А потом, распаленные спором, мы оказались бы в постели и продолжили его совсем другим способом…
Почему я уже во второй раз упоминаю Фрейда? (Представляю, как ты подергиваешь мочку уха – ты всегда так делал, если адвокат обрушивал на тебя подобности, которые, по твоему мнению, не имели отношения к делу…)
На встречу с активистами, которая состоялась на следующий день, один парень пришел с опозданием. Я подняла голову, чтобы его поприветствовать, и вдруг на долю секунды мне показалось, что это Адар. На самом деле он ни капельки не походил на Адара: длинные волосы, прямой нос, тонкие губы… Ты бы не догадался, почему я вначале приняла его за Адара. Но сейчас я понимаю: это мое подсознание. Оно заранее знало, чему суждено случиться.
Сама эта встреча, кстати, оставила меня в некотором недоумении. Ее участники затеяли бурный спор, хотя по принципиальным вопросам между ними не было никаких разногласий. У меня сложилось впечатление, что их взаимные придирки вызваны какими-то личными мотивами – подозрениями и обидами, о которых я не имела ни малейшего понятия. Один парень на несколько минут вышел из палатки. Когда он вернулся, все посмотрели на него так, словно он совершил тяжкое преступление. «Чего вы? – спросил он. – В чем дело?» Ему никто не ответил. Я думаю, что причиной нервозности была общая усталость. Прожить целый месяц в палатке, посреди шумного бульвара, – это не просто. Совсем не просто.

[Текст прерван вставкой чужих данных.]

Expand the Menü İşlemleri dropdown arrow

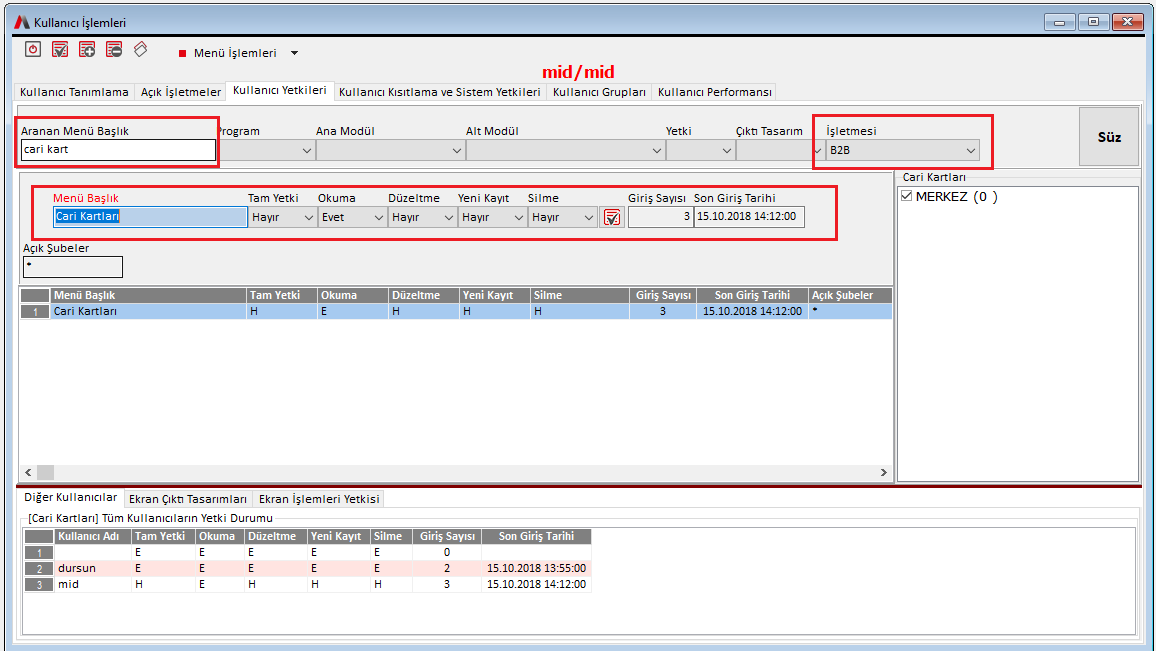[294, 53]
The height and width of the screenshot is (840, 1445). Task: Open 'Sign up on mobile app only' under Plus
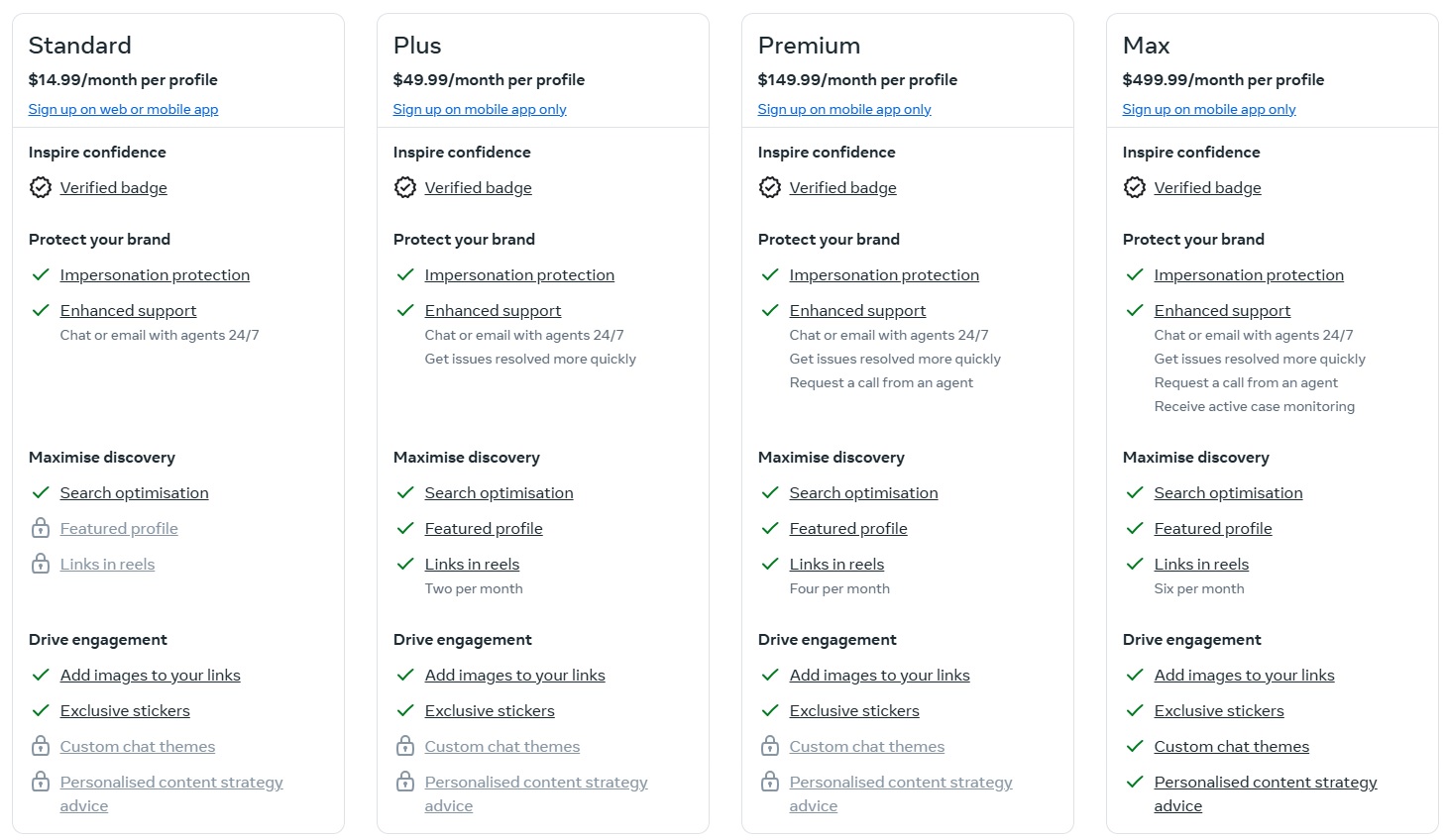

Я изо всех сил старалась примирить самых активных спорщиков, предлагала варианты компромисса, но они были отвергнуты даже без обсуждения. Теоретически все присутствующие безоговорочно разделяли ценности братства и сотрудничества, но на практике – так мне показалось – каждый стремился в первую очередь выделиться из толпы. Заявить: «Я не такой, как остальные. Я другой. Моя точка зрения самая правильная».
В результате я покинула собрание значительно менее воодушевленная, чем была вначале, но по-прежнему храня убеждение в необходимости менять нашу действительность. Вносить в нее новизну. Кстати, идею помочь молодым людям с жильем все приняли с восторгом, назвав ее великолепной.
Как мало в наших разговорах, Михаил, мы уделяли внимания воображению! Да, в суде воображению нет места. Имеют значение только факты. И мы привыкли пренебрегать воображением. Игнорировать его. Мы сослали его в исправительную колонию.
В машине Авнер Ашдот слушал «Так говорил Заратустра» Рихарда Штрауса. Я села к нему при первых тактах третьего фрагмента и, пристегнув ремень, сказала: «Von der großen Sehnsucht» – «О великом томлении».
Авнер Ашдот кивнул и убавил звук.
– Пожалуйста, оставьте, – попросила я, и он снова сделал музыку громче.
Мы ехали в молчании, сначала по улицам, медленно, потом выбрались на автостраду, и все это время салон наполняли прекрасные звуки (прости, Михаил, но это и правда прекрасная музыка) гобоев и скрипок.
На повороте к Беэр-Шев заиграли последнюю часть: «Nachtwandlerlied» – «Песню ночного странника». Меня вдруг пронзила неприятная мысль: с чего это я еду среди дня на прогулку, когда должна сидеть за столом и писать приговоры? Но тут же, словно пробудившись от страшного сна и сообразив, что это был всего лишь сон, я вспомнила: я больше не веду судебных дел. И больше никогда вести их не буду.
– Михаил, – сказала я, – то есть мой муж…
Авнер Ашдот убавил звук и чуть повернул ко мне голову – легким, почти незаметным движением, но его было достаточно, чтобы я поняла: он меня слушает. – Мой муж не разрешал мне заводить дома Штрауса. «В моем доме, – говорил он, – никто не будет слушать сочинений президента Имперской музыкальной палаты!» Он на этом стоял.
– Ну надо же!
– И страшно возмущался, когда по телевизору шли дебаты о том, допустимо или нет исполнять произведения Вагнера. «Вагнера они бойкотируют! – кипятился он. – Он умер в девятнадцатом веке! Бойкотировать надо Штрауса!»
– Полагаю, родные вашего мужа пострадали в холокосте?
– Вовсе нет. Для него это был вопрос принципа.
– Значит, он был человеком принципов.
– Безусловно.
– Постойте-ка! Тогда откуда вы так хорошо знаете эту музыку, если никогда ее не слушали?
– По средам я заканчивала работу раньше его. Приходила домой и слушала Штрауса. Диск я прятала в конверт Баха. Наверное, я поступала нехорошо. Но я так люблю Штрауса. Для меня это… квинтэссенция вкуса к жизни…
– Полностью с вами согласен. Остановимся чего-нибудь выпить?